If you choose to be present during the inspection, you can often ask more questions about the home. This can help you learn what you need to know to care for your home.
What You Won’t Get with a Regular Inspection
Be aware that an inspection only covers what can be seen. While the inspector will crawl around in attics and through crawl spaces, they can’t tell you about what’s underground, such as septic systems or underground wiring.
A home inspection won’t necessarily tell you about termite damage or asbestos. If you are concerned about these problems, you can request a special inspection.
What Happens After an Inspection
Once you receive the inspection report, you can review it and decide whether to proceed or withdraw your offer. Many real estate agents include a clause in the contract that gives you a limited amount of time to decide after receiving the inspection report without losing your escrow money.

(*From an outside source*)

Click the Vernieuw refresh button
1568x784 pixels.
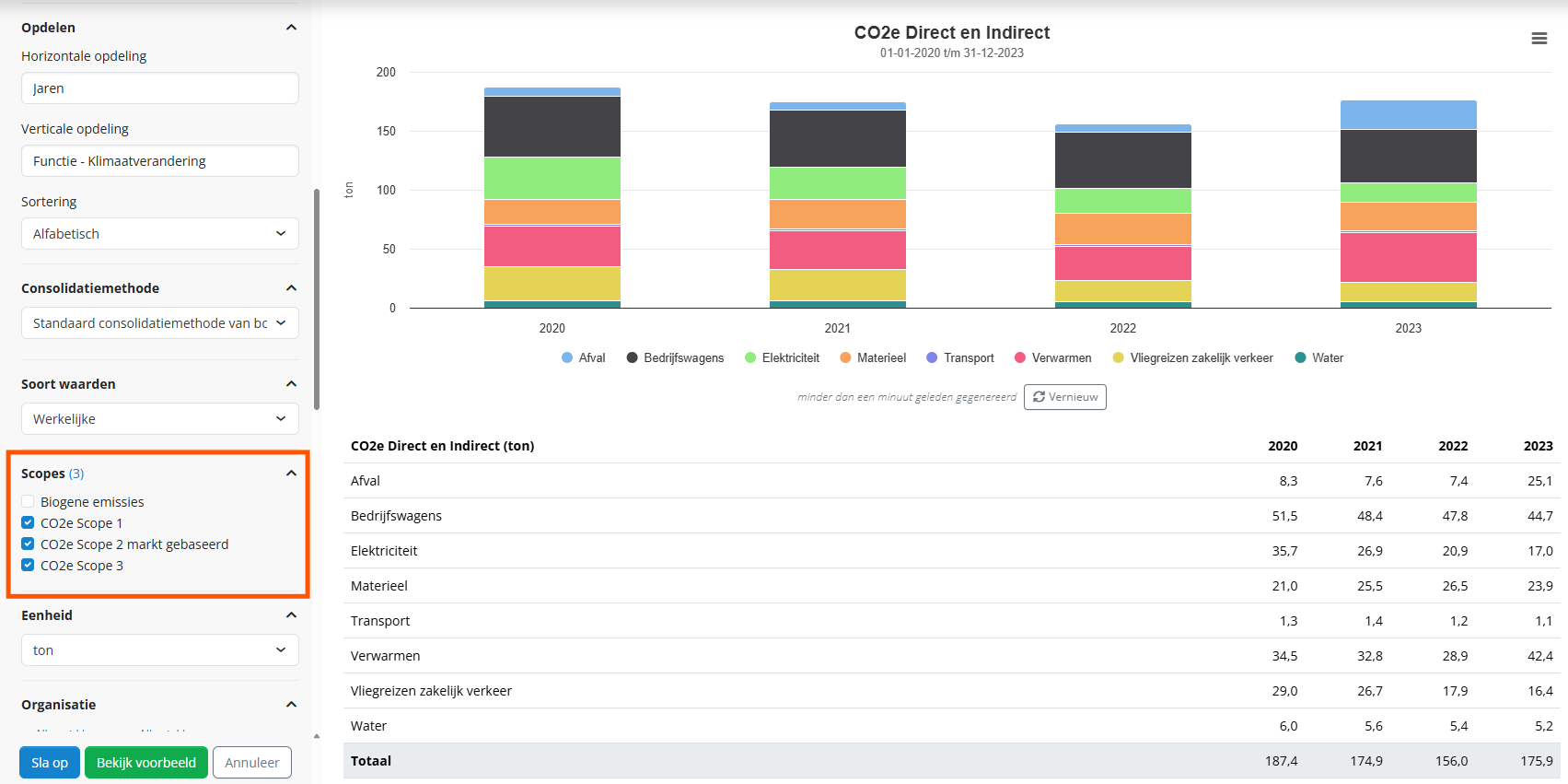click(1064, 397)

You can ask the seller to make repairs based on the inspection or to reduce the price because of the issues discovered. The seller has the right to accept or refuse. Many sellers will agree to make the major repairs because they know they won’t be able to sell the property as it is. Minor repairs will be viewed as wear and tear and generally the buyer will be responsible for them if they want changes.
Examples of major repairs:
- Foundation issues
- Water leaks
- Knob and tube wiring
- Damaged roof
Your agent will help you determine which repairs should be made at the seller’s expense. In the end, the decision is up to you. You never want to purchase a home you don’t feel good about, but you shouldn’t be surprised to find a few issues with almost any home that isn’t a new build.
An inspection is an important part of most home purchases. It pays to become familiar with what they are and how they work, so you make the right decision on which property to purchase. These inspections can save you money and trouble by providing you with valuable facts before you close on a home you will regret buying.